"""
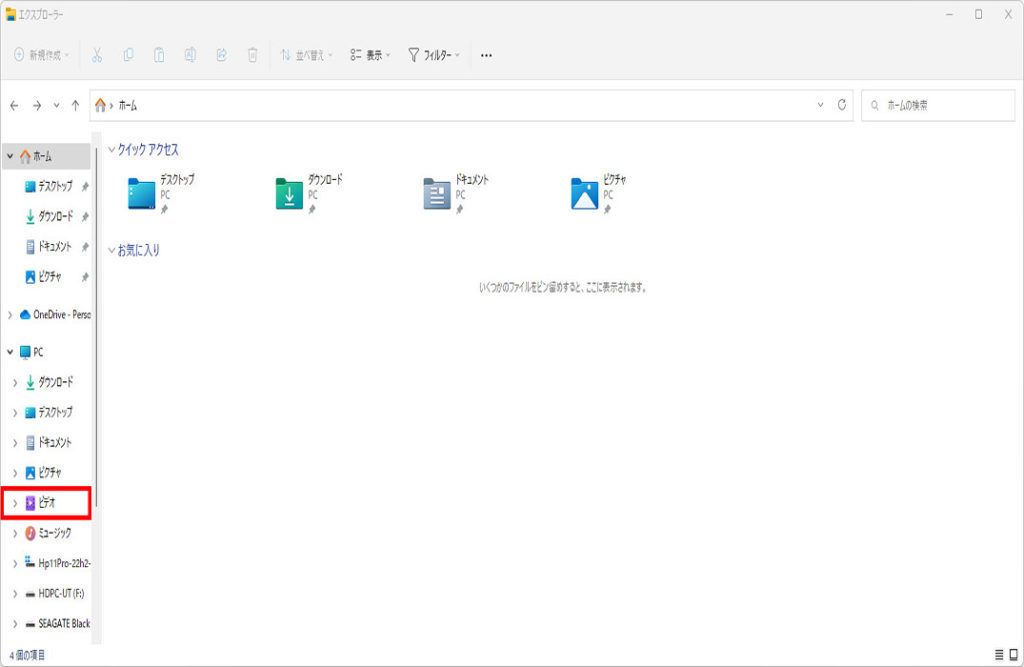Viewport: 1024px width, 667px height.
Task: Open the 並べ替え sort dropdown
Action: pos(306,55)

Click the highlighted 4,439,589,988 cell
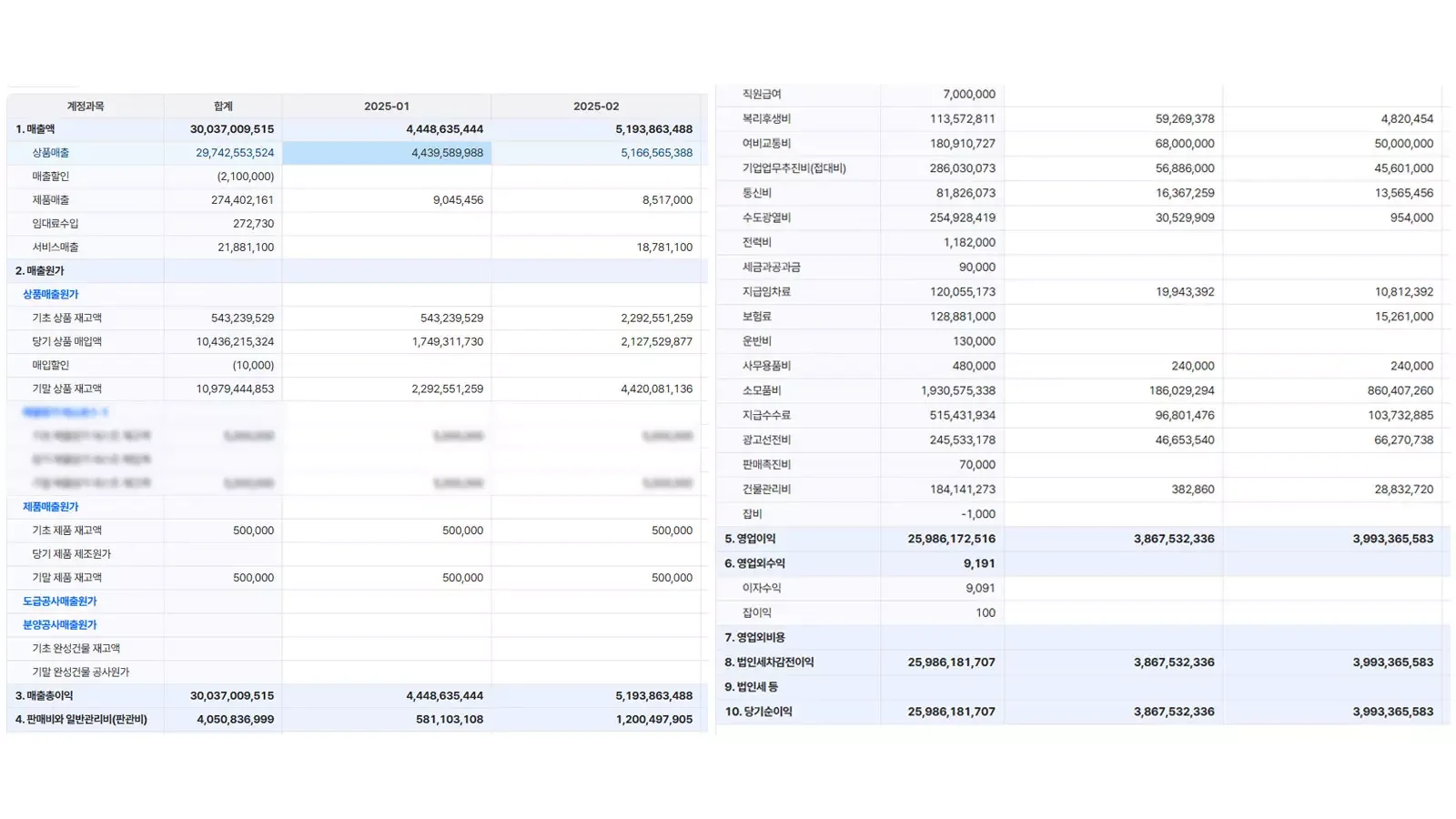[x=447, y=153]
"""
* _TO BE DONE_: List every line of the records that contains the word "cell", copying each one in full.

* _TASK ANSWER_:
Click the highlighted 4,439,589,988 cell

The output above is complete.